I’m currently writing a rather involved testing framework utilizing Robot. One of our requirements is parellelisation of keywords, and it seems like eg. the Browser library does what we need with its “Promise To” keyword that pushes kw executions into a background thread pool. I am currently following their pattern in the implementation.
Question is, what if some of my keywords call back into Robot’s API? On the Internet it seems quite clear in posts from way back that RF is not thread safe. Has RF recently become thread-safe or does the Browser library (or other parallelism-keyword libs) just assume you’re not calling back into Robot from those parallelized keywords?
RF is not multi-threaded / thread-safe. This has multiple reasons, one being that each keyword entry / exit is registered in the output.xml. If execution becomes async, the integrity of the xml can no longer be ensures (meaning you blow up the logs).
So if you want to do async / multi-threaded stuff, you’d have to write your own keywords and you’d have to ensure the threads are joined before returning from your custom keywords.
For the reasons above, callbacks are not supported.
Yet, some very common libraries (Browser) do something very similar to what I’m trying to build.

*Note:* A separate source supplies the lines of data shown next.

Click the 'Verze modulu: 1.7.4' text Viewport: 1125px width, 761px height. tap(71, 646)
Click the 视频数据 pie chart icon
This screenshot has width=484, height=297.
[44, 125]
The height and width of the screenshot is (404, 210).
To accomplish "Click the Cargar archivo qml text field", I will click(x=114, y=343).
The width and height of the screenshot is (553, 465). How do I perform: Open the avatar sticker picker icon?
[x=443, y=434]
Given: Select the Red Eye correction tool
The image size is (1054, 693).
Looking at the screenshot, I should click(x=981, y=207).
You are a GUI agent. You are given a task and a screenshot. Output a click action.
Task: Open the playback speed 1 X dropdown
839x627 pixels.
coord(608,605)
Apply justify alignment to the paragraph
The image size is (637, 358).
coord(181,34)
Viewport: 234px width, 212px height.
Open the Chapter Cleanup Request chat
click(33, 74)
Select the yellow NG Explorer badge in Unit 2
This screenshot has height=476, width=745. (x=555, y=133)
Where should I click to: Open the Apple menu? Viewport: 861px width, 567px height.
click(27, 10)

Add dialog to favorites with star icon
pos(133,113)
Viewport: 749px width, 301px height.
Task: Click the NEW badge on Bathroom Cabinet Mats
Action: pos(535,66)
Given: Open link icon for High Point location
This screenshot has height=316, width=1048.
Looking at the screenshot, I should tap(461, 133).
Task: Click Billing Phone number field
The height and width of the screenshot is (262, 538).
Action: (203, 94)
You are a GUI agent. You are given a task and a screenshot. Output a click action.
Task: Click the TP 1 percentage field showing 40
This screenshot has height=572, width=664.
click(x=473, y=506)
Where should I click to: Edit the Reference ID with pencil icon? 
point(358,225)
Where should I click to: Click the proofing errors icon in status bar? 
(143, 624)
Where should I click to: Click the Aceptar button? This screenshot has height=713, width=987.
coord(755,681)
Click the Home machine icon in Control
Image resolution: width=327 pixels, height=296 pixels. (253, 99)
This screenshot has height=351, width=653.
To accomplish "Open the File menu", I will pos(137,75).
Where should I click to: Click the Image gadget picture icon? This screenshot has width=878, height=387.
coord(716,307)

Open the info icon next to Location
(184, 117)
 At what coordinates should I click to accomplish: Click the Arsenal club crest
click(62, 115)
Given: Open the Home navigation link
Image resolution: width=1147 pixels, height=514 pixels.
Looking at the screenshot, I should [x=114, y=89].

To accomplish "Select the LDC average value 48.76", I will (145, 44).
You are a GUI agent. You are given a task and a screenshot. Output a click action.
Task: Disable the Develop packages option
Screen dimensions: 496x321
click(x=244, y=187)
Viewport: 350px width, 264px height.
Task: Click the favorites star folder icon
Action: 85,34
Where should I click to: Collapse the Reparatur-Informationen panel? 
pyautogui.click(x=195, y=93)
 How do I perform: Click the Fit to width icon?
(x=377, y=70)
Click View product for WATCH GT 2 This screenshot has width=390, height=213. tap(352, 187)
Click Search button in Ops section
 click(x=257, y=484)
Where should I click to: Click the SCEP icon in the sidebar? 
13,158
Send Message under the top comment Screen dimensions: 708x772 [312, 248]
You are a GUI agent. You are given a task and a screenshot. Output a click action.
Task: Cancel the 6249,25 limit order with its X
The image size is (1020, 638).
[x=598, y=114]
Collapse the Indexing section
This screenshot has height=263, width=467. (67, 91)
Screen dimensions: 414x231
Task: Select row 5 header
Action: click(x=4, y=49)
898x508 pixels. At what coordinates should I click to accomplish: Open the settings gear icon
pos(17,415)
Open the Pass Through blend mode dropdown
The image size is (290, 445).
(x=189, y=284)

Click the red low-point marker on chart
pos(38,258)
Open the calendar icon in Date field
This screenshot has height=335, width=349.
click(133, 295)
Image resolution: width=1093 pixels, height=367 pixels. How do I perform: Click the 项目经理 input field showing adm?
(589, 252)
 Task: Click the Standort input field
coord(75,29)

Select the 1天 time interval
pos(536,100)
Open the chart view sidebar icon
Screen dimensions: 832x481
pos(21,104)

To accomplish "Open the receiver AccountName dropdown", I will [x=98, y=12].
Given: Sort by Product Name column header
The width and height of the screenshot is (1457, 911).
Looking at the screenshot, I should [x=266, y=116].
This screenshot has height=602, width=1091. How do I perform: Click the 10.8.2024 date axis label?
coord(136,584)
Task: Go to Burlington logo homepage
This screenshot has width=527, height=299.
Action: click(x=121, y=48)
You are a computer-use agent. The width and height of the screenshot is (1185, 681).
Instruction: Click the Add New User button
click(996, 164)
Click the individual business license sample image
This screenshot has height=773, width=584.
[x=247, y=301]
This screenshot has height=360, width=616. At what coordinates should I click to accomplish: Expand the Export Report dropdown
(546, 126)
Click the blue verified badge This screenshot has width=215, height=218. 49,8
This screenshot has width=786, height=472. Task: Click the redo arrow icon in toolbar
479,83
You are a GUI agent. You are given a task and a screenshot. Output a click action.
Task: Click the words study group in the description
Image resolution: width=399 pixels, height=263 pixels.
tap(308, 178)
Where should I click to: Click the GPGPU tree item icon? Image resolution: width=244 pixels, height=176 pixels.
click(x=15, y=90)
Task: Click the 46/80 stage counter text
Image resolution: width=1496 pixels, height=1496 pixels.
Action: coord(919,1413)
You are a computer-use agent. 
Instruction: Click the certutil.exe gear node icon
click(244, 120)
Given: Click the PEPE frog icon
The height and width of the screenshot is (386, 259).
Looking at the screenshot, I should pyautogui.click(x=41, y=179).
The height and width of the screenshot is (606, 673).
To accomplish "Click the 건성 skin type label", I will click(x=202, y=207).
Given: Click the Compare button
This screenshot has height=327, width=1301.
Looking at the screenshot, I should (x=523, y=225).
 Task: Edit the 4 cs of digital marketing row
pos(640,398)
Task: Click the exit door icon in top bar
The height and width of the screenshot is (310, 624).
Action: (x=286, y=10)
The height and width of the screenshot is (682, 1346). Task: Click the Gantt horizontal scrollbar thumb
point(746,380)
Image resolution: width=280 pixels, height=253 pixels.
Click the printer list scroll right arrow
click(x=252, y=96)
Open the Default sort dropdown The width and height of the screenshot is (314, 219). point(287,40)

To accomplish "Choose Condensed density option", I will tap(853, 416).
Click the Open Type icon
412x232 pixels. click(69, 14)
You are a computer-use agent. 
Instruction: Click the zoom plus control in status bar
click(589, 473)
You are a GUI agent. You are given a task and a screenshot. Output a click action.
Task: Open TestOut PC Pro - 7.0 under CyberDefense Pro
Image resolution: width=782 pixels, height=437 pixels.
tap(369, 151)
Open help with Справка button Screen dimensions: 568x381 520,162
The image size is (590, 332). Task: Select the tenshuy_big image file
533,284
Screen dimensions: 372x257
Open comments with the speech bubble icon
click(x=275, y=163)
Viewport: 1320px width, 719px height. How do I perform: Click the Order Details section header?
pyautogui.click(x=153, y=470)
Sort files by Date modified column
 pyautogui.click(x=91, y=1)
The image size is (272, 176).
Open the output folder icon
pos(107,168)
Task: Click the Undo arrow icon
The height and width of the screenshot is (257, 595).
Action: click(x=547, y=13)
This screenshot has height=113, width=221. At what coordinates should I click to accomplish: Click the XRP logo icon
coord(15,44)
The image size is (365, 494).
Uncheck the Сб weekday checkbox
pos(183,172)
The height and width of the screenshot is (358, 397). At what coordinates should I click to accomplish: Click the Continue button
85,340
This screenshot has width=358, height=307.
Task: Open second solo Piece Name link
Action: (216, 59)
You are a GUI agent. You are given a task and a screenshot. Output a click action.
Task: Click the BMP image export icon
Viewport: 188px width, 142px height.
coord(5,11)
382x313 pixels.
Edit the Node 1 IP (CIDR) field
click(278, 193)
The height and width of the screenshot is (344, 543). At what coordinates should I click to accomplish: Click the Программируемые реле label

I am trying to understand the conditions under which they operate.
They build own keywords, and as a Promise (python Future) is returned from the keyword to be waited on, a thread is not joined prior to returning from a keyword. So I take this is doable. But my next question is whether I can call robot’s own API from the waited-on thread – I have not found an example of this yet, and I suspect it’s dangerous.
Dunno how browser handles its things but if you use async within your python library - using those can be handled pretty easily. It could considered as just a bit more fancier state handling within your library.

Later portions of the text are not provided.